::: TEXT TO READ

Unearthed: A Pioneering Hungarian Gay Activist

I’m proud of my Hungarian heritage, and I’m proud of my gay heritage.

So when I read the White Crane Institute’s February 28th Gay Wisdom for Daily Living, my jaw dropped, I scrolled up and down my iPhone screen, ridiculously captivated and–eventually–grinning ear-to-ear.

Who knew that a 19th century Hungarian was a pioneer for gay rights?  I love it, and I’m posting the article more-or-less in its entirety.

Gay Wisdom for Daily Living is an amazing newsgroup for gay history junkies.  You can sign up for it here, and you’ll receive an e-mail every day with several short biographies of influential LGBT’s who were born, died or did something exceptional on that date.   The obscure ones are my favorites, and there’s often archived poetry, diary entries, etc. in the daily posts.

Egészségetekre!

Karl-Maria Kertbeny

824 – on this date Karl-Maria Kertbeny or Károly Mária Kertbeny (born Karl-Maria Benkert) (d. 1882) was born in Vienna, the son of a writer and painter.  He was an Austrian-born Hungarian  journalist, memoirist  and human rights campaigner who coined the word homosexual.  The Benkert family moved to Budapest  when he was a child — he was equally at home in Austria, Germany  and Hungary.

As a young man, while working as a bookseller’s apprentice, Benkert had a close friend who was homosexual.  This young man killed himself after being blackmailed by an extortionist.  Benkert later recalled that it was this tragic episode which led him to take a close interest in the subject of homosexuality, following what he called his “instinctive drive to take issue with every injustice.”

::::::
::: THE RECORDS

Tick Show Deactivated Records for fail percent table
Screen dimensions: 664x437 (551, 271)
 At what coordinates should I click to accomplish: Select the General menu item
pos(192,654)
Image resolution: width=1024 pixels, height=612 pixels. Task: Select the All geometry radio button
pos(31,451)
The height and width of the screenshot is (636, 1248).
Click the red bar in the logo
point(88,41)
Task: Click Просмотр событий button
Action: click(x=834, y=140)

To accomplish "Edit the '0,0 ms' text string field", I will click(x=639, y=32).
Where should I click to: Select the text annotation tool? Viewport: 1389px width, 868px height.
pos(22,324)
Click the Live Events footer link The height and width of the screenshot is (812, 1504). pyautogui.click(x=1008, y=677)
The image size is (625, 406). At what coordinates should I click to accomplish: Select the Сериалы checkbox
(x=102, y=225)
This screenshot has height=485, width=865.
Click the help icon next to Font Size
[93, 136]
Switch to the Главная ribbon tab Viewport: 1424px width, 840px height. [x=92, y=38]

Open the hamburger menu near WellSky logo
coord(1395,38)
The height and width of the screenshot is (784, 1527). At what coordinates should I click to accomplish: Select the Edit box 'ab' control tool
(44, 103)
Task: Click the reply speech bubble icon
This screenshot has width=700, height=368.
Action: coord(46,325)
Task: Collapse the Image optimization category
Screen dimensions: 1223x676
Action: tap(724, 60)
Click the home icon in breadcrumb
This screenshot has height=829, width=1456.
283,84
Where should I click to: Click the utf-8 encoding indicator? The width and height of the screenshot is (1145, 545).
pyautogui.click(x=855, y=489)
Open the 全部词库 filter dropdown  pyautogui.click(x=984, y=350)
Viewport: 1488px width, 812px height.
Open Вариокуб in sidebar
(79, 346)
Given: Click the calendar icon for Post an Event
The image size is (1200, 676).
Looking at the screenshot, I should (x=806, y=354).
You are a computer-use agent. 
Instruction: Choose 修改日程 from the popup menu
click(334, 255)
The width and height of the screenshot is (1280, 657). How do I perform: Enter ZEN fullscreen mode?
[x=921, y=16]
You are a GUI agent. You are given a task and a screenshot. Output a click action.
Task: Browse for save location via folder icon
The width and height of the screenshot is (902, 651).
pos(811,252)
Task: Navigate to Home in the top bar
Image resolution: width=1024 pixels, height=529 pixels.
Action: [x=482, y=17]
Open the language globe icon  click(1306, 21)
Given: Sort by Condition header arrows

::::::

-- THINGS TO DO --
a: Condense the paragraph of the post on the Hungarian gay activist that begins "As a young man, while working" into a shorter version that keeps its main facts.
b: In the entries, update the lines from the line with "Click the home icon in breadcrumb" to the line with "[x=921, y=16]" by changing "icon" to "symbol", and return only those lines.

-- ANSWER LIST --
a: While a bookseller's apprentice, Benkert had a close homosexual friend who killed himself after an extortionist blackmailed him. Benkert later said this tragedy led him to take a close interest in homosexuality, following his "instinctive drive to take issue with every injustice."

b:
Click the home symbol in breadcrumb
This screenshot has height=829, width=1456.
283,84
Where should I click to: Click the utf-8 encoding indicator? The width and height of the screenshot is (1145, 545).
pyautogui.click(x=855, y=489)
Open the 全部词库 filter dropdown  pyautogui.click(x=984, y=350)
Viewport: 1488px width, 812px height.
Open Вариокуб in sidebar
(79, 346)
Given: Click the calendar symbol for Post an Event
The image size is (1200, 676).
Looking at the screenshot, I should (x=806, y=354).
You are a computer-use agent. 
Instruction: Choose 修改日程 from the popup menu
click(334, 255)
The width and height of the screenshot is (1280, 657). How do I perform: Enter ZEN fullscreen mode?
[x=921, y=16]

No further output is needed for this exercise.